In one of the lowest socio-economic neighbourhoods of Rotorua lies a piece of land that has been in the custodianship of one whānau for 15 generations: from a time when its land stretched all the way to Ohinemutu marae, its pā on the lakefront. This land, once fertile vegetable gardens, is now a quarter-acre section where our client and creative collaborator, Paul Tapsell, asked us to consider another way to look at the context of a house.4

Tūrama was designed as a multi-creative, pre-indigenous response to 15 generations of unbroken occupation. Image:  Patrick Reynolds

Here, we drew ley lines from this site to the important places of this whānau’s whakapapa. We made a geometry that was carved out by origins and resting places so the house became shaped by a cultural and a temporal context defined by the past and is now a beacon for future generations. 

Gen Z House

At 12:51pm on 22 February 2011, one of Fendalton’s quintessential two-storeyed brick mansions came tumbling down and, with it, all the spaces and objects of multiple generations. Several years later, we were asked to design a new house by the family whose parents and grandparents once occupied the site and whose children (Generation Z) will take custody in the future. What a responsibility. Our plan scribes a zed, holding the formality and memory of the past in the arrival court to the south and the informality and optimism of the future in the garden court to the north. This is a simple gesture, off which the entire programme of the house hangs.

Gen Z House – Floor plan.

Living spaces stretch north and open west, bedrooms all line up to participate in the north-facing garden and service spaces stretch south. The form of the house rises up out of the fluvial plain like layers of time. It cloaks itself in a highly layered and textured skin of brick – a screen of rough, broken and smashed bricks that gives way to a more precise perforated wall, letting light in by day and emitting a warm homely glow by night.

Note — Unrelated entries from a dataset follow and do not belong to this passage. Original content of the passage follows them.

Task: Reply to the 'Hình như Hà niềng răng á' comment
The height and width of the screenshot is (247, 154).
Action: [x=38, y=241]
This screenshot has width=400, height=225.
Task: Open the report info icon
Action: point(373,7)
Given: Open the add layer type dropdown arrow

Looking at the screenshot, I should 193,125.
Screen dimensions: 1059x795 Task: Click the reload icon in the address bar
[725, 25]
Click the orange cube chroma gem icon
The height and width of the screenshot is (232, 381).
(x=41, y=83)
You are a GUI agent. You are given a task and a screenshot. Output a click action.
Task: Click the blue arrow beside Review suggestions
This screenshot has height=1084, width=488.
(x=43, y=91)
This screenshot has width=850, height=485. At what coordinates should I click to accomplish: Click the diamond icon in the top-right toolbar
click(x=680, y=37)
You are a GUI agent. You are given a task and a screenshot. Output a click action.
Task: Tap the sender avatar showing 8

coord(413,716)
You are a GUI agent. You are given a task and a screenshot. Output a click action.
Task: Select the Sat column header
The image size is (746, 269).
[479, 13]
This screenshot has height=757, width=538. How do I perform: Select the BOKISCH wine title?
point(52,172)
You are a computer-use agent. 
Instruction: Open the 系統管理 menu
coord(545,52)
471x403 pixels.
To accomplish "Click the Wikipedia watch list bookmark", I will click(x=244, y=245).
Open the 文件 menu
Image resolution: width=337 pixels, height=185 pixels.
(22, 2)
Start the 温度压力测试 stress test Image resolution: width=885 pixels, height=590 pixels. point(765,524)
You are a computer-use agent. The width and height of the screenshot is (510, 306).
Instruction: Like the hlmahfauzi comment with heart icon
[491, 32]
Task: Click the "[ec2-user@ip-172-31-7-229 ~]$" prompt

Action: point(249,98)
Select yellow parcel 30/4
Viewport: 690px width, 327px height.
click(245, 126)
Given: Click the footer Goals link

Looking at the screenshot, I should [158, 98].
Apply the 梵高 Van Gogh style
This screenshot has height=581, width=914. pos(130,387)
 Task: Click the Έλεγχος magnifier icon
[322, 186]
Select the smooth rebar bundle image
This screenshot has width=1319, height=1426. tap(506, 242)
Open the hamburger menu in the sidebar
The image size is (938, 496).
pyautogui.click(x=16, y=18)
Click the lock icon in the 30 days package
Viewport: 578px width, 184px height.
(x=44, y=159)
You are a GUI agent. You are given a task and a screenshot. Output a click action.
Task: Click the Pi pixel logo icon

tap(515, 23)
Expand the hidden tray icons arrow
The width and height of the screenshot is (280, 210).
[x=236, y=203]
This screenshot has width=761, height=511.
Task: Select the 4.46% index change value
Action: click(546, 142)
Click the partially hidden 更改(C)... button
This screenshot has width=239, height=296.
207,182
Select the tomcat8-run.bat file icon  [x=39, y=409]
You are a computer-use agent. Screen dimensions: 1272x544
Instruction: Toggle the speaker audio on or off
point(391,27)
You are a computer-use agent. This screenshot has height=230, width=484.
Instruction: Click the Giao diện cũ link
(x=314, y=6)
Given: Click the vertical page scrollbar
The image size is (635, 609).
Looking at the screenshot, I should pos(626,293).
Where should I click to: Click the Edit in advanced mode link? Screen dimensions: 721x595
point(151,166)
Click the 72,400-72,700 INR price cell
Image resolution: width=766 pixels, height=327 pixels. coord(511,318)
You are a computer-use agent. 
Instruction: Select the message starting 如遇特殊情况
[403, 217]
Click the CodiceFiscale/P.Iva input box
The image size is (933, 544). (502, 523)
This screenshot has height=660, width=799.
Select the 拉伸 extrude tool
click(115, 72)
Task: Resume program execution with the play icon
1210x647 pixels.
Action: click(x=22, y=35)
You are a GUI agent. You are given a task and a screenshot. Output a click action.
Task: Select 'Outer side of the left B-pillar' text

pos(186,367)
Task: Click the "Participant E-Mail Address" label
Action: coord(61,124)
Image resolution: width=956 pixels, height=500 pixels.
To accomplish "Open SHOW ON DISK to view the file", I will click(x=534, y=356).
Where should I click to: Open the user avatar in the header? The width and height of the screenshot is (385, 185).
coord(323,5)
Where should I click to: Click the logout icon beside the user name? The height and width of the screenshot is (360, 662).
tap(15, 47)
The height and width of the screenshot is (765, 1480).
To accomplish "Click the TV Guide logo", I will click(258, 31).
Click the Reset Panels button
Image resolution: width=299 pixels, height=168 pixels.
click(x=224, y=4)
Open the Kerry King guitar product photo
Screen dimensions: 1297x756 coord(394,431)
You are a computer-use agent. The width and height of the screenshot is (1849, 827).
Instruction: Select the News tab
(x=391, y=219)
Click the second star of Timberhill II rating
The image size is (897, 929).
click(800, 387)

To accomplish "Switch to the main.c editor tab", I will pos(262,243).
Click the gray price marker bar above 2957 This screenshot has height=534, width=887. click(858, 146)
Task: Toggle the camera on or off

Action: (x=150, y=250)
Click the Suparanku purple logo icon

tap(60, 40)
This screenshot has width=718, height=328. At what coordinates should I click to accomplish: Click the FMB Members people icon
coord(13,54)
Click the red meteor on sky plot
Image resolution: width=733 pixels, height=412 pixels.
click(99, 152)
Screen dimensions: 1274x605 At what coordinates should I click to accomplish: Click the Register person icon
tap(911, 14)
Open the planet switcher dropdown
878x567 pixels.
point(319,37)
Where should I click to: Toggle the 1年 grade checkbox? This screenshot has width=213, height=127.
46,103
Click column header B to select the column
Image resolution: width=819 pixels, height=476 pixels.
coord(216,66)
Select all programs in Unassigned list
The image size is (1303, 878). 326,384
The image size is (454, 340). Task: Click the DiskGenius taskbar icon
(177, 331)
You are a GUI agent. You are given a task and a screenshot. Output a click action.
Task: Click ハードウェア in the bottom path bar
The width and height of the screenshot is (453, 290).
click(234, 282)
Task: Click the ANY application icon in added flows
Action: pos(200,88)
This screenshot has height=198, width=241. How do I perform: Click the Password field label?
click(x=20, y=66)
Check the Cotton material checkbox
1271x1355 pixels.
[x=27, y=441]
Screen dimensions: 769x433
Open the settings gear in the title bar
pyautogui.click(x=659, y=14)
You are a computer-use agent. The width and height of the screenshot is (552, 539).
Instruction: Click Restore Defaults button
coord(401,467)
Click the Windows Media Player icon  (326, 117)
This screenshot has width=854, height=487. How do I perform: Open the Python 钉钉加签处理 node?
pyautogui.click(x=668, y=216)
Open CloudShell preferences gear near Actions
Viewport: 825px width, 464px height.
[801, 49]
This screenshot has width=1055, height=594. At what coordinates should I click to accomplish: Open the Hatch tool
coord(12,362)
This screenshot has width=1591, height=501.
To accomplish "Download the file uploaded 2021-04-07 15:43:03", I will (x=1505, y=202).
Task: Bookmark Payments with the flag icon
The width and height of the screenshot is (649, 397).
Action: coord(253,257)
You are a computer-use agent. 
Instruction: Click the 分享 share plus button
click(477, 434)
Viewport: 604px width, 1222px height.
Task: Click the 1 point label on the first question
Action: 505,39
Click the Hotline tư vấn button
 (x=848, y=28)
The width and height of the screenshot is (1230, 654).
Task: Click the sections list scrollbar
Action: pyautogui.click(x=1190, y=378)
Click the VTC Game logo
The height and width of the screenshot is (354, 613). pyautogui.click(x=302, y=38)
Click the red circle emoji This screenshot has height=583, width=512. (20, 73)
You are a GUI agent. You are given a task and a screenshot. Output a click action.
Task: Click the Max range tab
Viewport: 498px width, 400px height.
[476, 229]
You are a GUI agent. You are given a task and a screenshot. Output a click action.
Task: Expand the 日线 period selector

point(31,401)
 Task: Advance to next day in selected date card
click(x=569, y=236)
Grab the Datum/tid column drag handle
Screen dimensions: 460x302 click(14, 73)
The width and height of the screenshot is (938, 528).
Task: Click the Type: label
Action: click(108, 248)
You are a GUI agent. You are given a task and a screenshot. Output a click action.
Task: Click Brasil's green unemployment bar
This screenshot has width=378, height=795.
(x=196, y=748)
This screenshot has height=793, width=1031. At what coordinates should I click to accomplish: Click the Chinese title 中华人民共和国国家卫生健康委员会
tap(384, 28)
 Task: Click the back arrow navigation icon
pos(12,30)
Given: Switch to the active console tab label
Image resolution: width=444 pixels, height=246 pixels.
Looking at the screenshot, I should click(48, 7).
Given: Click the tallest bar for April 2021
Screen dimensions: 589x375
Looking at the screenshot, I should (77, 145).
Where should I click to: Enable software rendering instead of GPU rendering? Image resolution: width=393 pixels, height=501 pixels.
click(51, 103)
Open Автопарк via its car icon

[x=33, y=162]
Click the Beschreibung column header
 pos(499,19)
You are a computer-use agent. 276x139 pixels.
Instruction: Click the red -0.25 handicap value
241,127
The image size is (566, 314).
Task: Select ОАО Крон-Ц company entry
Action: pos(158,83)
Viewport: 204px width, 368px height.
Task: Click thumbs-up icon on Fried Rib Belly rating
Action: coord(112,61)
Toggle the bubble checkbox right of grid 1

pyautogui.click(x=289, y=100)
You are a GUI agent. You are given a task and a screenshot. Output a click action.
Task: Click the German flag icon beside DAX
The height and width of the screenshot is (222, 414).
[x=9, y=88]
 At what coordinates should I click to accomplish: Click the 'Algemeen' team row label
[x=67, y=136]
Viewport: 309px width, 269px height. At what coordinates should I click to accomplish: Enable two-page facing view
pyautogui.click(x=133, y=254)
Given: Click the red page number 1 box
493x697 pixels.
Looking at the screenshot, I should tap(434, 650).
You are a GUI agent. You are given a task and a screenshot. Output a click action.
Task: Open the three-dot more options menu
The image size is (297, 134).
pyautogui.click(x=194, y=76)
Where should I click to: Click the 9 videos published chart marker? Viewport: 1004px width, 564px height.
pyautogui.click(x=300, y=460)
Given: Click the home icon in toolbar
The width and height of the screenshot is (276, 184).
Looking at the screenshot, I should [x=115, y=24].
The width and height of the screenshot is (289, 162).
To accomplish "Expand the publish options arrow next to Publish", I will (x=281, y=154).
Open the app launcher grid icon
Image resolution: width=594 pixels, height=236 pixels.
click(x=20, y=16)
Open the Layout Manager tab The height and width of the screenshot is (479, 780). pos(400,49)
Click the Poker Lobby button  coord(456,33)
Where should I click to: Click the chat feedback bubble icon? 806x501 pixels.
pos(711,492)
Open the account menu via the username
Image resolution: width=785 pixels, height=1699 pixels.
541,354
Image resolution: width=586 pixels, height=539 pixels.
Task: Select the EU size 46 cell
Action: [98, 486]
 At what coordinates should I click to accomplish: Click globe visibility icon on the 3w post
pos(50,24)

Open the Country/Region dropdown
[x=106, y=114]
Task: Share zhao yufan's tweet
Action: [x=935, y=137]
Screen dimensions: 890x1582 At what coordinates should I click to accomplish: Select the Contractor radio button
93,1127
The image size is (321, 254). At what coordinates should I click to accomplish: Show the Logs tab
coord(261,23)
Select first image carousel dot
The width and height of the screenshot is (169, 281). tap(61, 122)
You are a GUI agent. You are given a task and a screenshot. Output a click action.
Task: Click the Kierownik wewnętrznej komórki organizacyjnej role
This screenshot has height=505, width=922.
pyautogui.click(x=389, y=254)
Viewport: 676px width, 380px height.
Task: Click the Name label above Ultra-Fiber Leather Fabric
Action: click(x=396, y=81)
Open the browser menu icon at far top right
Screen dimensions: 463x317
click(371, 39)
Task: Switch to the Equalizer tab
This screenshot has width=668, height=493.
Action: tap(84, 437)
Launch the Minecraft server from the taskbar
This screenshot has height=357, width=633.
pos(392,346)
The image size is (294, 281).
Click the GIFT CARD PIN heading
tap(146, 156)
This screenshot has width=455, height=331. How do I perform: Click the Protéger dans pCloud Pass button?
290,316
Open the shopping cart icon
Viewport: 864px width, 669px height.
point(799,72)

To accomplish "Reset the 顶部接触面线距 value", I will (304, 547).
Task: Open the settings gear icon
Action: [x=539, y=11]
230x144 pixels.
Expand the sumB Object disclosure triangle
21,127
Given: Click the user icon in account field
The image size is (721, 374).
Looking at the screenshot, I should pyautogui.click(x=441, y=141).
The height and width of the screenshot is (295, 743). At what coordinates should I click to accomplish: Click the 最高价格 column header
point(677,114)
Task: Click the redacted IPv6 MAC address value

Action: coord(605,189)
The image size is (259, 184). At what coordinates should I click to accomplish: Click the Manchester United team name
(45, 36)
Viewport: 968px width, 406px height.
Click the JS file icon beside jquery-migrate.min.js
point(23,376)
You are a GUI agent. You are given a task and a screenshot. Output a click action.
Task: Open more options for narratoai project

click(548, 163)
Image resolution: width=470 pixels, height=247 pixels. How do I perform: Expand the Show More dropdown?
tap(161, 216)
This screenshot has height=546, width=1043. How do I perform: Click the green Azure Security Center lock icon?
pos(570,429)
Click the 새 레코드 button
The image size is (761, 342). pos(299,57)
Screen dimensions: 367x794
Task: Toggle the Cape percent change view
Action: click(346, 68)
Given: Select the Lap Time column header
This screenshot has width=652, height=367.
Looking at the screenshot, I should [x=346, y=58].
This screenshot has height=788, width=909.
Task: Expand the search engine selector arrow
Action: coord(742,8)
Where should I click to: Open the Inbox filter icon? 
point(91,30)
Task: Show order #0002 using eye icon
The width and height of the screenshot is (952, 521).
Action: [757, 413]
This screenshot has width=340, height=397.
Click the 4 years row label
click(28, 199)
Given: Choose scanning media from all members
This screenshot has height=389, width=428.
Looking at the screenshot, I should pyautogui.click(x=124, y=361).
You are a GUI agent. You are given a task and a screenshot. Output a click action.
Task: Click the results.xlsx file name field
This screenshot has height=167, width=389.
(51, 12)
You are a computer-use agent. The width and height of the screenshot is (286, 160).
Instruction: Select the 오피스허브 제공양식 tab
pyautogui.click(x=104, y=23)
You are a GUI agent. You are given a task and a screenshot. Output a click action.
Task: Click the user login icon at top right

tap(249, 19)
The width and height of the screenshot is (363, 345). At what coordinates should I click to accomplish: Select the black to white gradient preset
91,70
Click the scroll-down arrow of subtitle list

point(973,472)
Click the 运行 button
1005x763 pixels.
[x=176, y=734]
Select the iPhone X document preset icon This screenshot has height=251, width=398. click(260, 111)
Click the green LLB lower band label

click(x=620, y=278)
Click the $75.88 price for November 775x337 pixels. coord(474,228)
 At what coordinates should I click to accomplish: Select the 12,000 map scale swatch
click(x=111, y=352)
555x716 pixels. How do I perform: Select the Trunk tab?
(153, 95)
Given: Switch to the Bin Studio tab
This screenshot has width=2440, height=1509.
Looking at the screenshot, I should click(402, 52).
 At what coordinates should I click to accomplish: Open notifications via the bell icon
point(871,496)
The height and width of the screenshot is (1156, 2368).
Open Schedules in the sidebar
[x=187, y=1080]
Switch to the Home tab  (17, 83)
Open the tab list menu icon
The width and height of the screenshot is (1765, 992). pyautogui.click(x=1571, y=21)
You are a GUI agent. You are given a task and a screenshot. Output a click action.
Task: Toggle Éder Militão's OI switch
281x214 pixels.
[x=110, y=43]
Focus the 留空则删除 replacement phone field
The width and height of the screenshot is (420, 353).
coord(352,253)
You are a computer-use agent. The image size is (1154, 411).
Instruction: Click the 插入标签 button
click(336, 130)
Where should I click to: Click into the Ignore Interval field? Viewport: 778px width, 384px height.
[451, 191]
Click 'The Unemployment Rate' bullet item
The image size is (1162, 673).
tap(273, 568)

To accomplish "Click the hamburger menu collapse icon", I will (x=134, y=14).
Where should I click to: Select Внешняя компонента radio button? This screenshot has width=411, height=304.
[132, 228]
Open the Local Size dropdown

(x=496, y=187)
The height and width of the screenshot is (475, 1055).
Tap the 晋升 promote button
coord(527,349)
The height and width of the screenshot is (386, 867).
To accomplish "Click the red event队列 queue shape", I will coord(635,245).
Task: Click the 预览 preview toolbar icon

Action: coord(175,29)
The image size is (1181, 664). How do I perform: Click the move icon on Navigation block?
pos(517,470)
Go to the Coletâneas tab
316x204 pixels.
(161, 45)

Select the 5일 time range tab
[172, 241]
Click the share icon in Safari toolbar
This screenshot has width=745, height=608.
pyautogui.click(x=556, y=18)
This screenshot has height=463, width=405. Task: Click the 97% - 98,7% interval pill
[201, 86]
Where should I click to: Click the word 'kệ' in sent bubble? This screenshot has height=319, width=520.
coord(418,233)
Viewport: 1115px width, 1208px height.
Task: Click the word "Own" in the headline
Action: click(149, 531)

So, formality, memory and tragedy of the past become a glowing beacon for the future generations. This house wraps its plan around its family – Fold, enfold, unfold 5 – as a poem commissioned by the owners to welcome guests at the entry observes. We wanted this house to offer a new way to occupy this multigenerational site.

High-Tide House

This north Auckland coastal site seemed to encapsulate all of the potential dangers and ominous forewarnings of the current conundrum of occupying the acutely changing zone of coastal New Zealand. Inundation, overland flow and sea-level rise all beckon to interrupt occupation. At first glance, this site seemed unbuildable and, if possible, then possibly an insensible proposition.

But then it also offered a challenge to the unknown or even a provocation to the unpredictable future context of climate change. The programme, then, required a solution that was to be part boat shed, part tree house, part wharf, part ramp. This three-bedroomed house and boat shed needed to touch the ground at the highest part of the site, to allow boat access, and then ramp up, to allow both current overland flow and future inundation to flow under while occupying an airspace that allowed access to birdsong and water views.

The High-tide House ramps up and over flood-prone land on the Tawharanui coastline.

Gripping the solid earth 12 metres below ground level, a multiplicity of poles bears the mass of a formal geometry that was facilitated by a ramping floor connecting two rectangular framed views, each rotated 90 degrees – one horizontal to the sea’s horizon and one vertical to an ancient pūriri tree at the rear of the site. This house possibly imbues this multifaceted dialogue between form, function, sustainability, ambiguity, systematic interdependency and an overall pursuit of simplicity that sometimes aligns to create a house that really works.

Like a beguilingly simple object with a highly complex function – perhaps an architectural ‘device’, where form deceives function. It might not look normal but what does a house look like anyway?

1 Alan Colquhoun, ‘Democratic Monument’, The Architectural Review 176, December 1984. 

2 Stover Jenkins and David Mohney, The Houses of Philip Johnson. New York: Abbeville Press, 2001.

3 Rowan Moore, ‘Two decades of Herzog & de Meuron’, The Architectural Review, 18 March 2015.

4 Paul Tapsell, turamaretreat.com

5 Cilla McQueen, Fold, commissioned, unpublished poem, 2019.